Thesis ID: CBB692045705

The Serpentine Genesis of Hysteria: Psychoanalysis, Photography, Artificial Intelligence (2021)

unapi

This dissertation establishes a novel historiography of hysteria framed as a wide study of Genesis. Specifically exploring and reading together the genesis of ontology, subjectivity, discipline, medicine, psychoanalysis, psychology, neurology, photography, and artificial intelligence. Arguing that Genesis is the fundamental myth of psychoanalysis in that it provides the structure of hysterical subjectivity in the form of knowledge as discipline. Seeking out a radically different understanding of "conversion disorder", "functional neurological disorder", or "dissociative neurological symptom disorder" from the those that have gained traction in contemporary disciplines, the project conceptualizes the serpentine genesis of hysteria in terms of Lacan's hysteric and Nietzsche’s madman.
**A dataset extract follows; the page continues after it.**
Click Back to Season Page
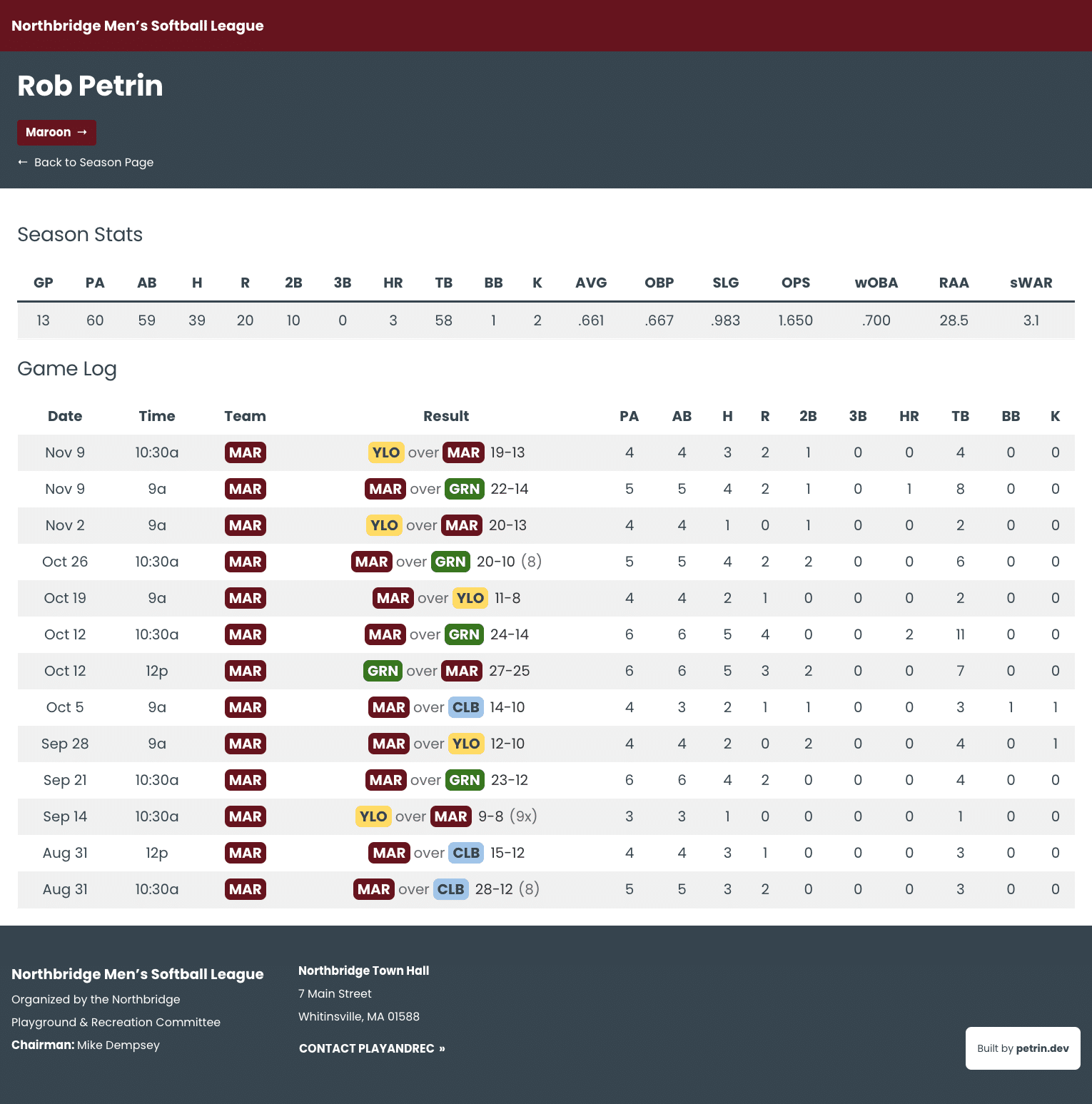Viewport: 1092px width, 1104px height. (x=93, y=162)
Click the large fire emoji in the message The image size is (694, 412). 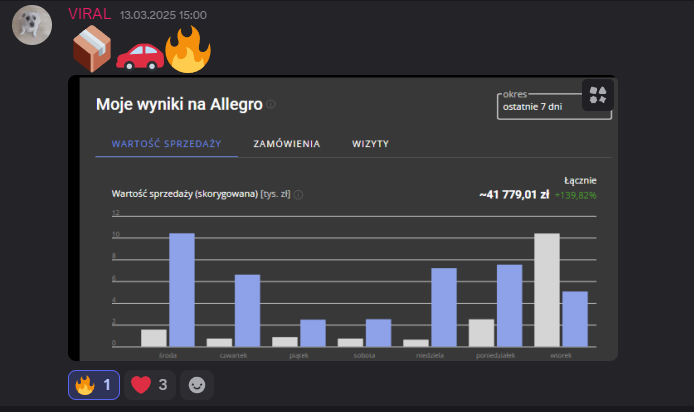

In doing so, it first attempts to take seriously everything that has been said within this history, proceeding from the observation it is all "true". This then begs the question of the status of this truth of hysteria, truth as produced in the discourse of the hysteric, especially as these truths have been violently contradictory. Here a framework is required to account for both the historical specificity of hysteria's symptomatic formations, the radical divergence of symptoms historically, as well as the structure of hysteria, which I argue remains constant. The apparatus and technology of discipline, making an epistemic claim possible by visualizing the as hysteric as specific object of knowledge—be it photography, systems of classification like the ICD or DSM, or contemporary neuro-imaging technologies—does not present the hysteric as such. Rather it paradoxically creates and constructs its object in the act of abstraction through the force of understanding. It is easy to see absurdities of past modes of capture and believe contemporary technologies move us closer to the truth of illness, visualizing and presenting the body as such, overcoming the distance of separation. However, these technologies all belong to the same history. Artificial intelligence is present from genesis in every sense. This is the paradox of the title of the project, where what comes prior to the colon, "the serpentine genesis of hysteria", something of a distant past, is placed in direct relation to what follows, psychoanalysis, photography, and artificial intelligence usually conceptualized as modern apparatuses.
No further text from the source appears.